Expert snuggler wrote:It will be a while before every ship is ironclad. Some kind of inner lining to reduce splintering would be a useful safety measure in a wooden ship.
True, but probably not practical at a time when explosive shells can blow holes in wooden ships. Any useful solution would make the liner as heavy as the armor needed to break up the shells on the outside of the ship.
My thought here is that an even more worrisome issue than splinters is having the ship sink after having two and three foot holes blown in the hull at the water line.
The best solution is to get rid of the unarmored wood hulls, but as you point out, that is going to take a while.
Perhaps they could expand on the Rotweiler class, but I wonder if they want to use the resourses for that with increased numbers of riverclads and the more capable cities class coming off the building slips. There are the Haarahlds, of course. They are going to be a fearsome opponent wherever they show up. But there are going to be too few of them to make a significant dent in the ICN's overall problem.

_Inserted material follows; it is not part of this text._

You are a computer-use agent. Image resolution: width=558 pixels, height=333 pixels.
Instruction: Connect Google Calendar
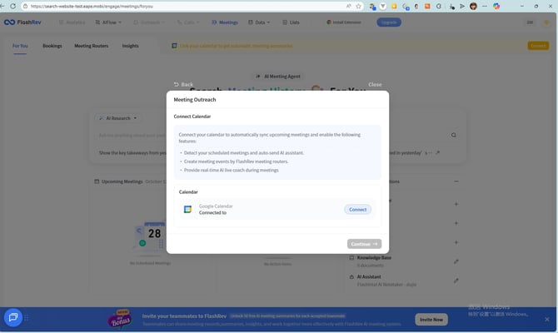357,209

I find myself wondering if it wouldn't be a good thing to take about 20 of the more recently built galleons, cut them down and make Rotweilers out of them, but adding steam engines in addition to the armor. You could put in the same 30 gun configuration and use smaller steam engines than the Haarahlds. That gets you better blue water coverage and would be an impressive ship even though it doesn't match up to the Haarahds.
It's fortunate that at the moment nobody seems to have any appetite for challenging the ICN at sea. That does give them time for considering and resolving their problem with wooden hulls. On the other hand they are staying out of the Gulf of Dohlar right now because they are not wanting to expose their unarmored hulls to Thirsk's shell armed fleet and his screw galleys. That certainly highlights their vulnerability.